Fez-se um tempo de silêncio.

— Você deveria ir pra casa.

— Quer vir beber comigo? — perguntou sem vontade de voltar àquele casarão vazio. — Por minha conta.

— Não dá, olha a hora. Preciso terminar isso aqui. Mas me diga o que aconteceu.

Hazel levou a xícara de café até a boca e encolheu as pernas, encostada no sofá.

— Não quero falar da minha vida amorosa, Haze.

— Pensei que fôssemos amigos.

— E somos, mas sou bonito demais para despertar pena nas mulheres.

Hazel revirou os olhos resmungando. Vai começar.

Ulisses tinha uma autoestima tão elevada que dava nos nervos dela. Um ego enjoado e inflado.

— Minha nossa, o que rolou para o grande Ulisses St Jhon estar tão abalado assim? Está até sentindo pena de mesmo.

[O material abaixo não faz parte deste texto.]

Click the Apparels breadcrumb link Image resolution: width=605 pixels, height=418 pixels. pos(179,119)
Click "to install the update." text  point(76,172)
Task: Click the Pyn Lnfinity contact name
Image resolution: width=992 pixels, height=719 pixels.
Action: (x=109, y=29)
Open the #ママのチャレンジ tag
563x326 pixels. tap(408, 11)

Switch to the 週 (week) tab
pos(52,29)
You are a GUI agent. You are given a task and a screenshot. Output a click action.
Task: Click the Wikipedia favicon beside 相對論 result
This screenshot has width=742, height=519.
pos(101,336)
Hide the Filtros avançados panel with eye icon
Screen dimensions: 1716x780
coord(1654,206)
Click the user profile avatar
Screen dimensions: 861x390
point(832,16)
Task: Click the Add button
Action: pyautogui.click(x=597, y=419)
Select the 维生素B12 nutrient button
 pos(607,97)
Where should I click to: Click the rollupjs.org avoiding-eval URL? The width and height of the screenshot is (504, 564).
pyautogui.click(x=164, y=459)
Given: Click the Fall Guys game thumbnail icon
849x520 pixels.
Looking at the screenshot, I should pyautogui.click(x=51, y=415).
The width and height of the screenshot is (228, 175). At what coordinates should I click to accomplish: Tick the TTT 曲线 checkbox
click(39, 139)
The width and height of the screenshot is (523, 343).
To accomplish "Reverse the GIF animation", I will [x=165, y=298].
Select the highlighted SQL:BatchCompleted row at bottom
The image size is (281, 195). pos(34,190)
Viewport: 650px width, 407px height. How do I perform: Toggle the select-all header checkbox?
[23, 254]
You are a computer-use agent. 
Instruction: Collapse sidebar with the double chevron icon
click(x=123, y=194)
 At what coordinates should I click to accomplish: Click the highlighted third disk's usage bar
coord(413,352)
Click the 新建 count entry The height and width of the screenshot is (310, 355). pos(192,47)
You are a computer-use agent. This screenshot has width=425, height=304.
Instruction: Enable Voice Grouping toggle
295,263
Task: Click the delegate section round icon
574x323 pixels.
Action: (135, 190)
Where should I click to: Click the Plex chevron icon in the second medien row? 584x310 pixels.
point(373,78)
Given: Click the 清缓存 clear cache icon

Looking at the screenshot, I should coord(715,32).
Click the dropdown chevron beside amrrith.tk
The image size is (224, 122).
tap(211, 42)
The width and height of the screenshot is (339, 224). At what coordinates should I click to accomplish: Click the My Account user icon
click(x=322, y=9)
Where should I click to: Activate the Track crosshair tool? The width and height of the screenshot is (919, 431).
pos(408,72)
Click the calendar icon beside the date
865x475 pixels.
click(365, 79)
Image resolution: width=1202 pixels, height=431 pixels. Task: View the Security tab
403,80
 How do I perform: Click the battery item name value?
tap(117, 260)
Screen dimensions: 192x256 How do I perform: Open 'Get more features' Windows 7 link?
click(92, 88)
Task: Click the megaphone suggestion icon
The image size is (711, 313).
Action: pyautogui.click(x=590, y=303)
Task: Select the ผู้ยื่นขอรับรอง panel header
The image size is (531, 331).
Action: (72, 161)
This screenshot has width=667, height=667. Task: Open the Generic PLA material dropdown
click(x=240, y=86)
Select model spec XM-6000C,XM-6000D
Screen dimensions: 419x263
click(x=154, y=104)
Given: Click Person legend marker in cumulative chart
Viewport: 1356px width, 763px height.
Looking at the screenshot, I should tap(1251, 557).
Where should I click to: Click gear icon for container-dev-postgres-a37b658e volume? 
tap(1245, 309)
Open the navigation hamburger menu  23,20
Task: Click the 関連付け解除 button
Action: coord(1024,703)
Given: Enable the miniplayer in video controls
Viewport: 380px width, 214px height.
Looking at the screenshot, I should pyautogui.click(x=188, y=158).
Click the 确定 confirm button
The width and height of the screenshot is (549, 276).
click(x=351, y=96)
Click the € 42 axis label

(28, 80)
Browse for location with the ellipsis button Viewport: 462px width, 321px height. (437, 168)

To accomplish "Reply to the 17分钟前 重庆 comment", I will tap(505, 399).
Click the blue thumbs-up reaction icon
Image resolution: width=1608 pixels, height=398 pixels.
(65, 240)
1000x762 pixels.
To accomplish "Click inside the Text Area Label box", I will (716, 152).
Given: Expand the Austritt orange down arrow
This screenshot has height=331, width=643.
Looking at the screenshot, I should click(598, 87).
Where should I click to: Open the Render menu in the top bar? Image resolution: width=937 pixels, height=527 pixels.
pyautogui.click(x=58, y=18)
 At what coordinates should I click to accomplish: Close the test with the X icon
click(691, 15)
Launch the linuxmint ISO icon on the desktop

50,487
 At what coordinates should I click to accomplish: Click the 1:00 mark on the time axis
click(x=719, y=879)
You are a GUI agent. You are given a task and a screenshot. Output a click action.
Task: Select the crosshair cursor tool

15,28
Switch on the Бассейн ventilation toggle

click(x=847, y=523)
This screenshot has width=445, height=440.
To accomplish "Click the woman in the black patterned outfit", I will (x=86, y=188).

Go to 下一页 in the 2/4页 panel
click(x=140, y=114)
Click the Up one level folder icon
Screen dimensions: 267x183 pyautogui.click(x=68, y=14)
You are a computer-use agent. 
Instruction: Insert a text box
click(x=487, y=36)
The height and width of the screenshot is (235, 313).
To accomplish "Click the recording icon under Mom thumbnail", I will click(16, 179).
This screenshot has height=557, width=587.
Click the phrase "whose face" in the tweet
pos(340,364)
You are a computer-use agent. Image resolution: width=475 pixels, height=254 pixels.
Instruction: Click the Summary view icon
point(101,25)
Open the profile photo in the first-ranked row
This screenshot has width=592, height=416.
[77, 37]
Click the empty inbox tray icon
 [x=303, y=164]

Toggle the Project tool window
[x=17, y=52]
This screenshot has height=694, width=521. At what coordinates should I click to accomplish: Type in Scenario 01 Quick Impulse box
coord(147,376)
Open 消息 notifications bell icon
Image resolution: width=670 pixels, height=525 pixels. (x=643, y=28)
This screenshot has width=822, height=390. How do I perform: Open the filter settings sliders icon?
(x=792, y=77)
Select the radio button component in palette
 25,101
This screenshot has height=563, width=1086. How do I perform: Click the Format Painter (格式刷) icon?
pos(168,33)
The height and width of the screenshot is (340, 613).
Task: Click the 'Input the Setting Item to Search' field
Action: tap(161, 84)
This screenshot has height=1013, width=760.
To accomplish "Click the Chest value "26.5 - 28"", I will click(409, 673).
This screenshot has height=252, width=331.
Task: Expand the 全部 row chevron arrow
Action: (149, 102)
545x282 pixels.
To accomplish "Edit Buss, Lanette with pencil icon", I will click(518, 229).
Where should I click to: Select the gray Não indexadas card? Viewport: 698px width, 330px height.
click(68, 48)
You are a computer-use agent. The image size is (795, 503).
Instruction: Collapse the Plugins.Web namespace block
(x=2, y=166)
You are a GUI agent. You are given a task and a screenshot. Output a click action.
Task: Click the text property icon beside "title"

— Não é nada. Eu estou bem. Nos falamos depois, Haze.

E antes que Hazel pudesse mandá-lo para casa, Ulisses desligou e a deixou falando sozinha.

Ela encarou a tela do celular. Não sentia um bom pressentimento sobre o estado emocional de Ulisses.

Desde que o conheceu, nunca o viu assim, abalado a ponto de afogar as mágoas. Nem no baile em que levou um fora da rainha da escola ele ficara deprimido assim. Algo estava acontecendo.

Ela discou para ligar para ele novamente, mas caiu na caixa de mensagem. Aconteceu o mesmo com as próximas duas vezes.

Ele é grandinho, pode se cuidar. Deu de ombros e voltou ao trabalho.

O que poderia acontecer, afinal?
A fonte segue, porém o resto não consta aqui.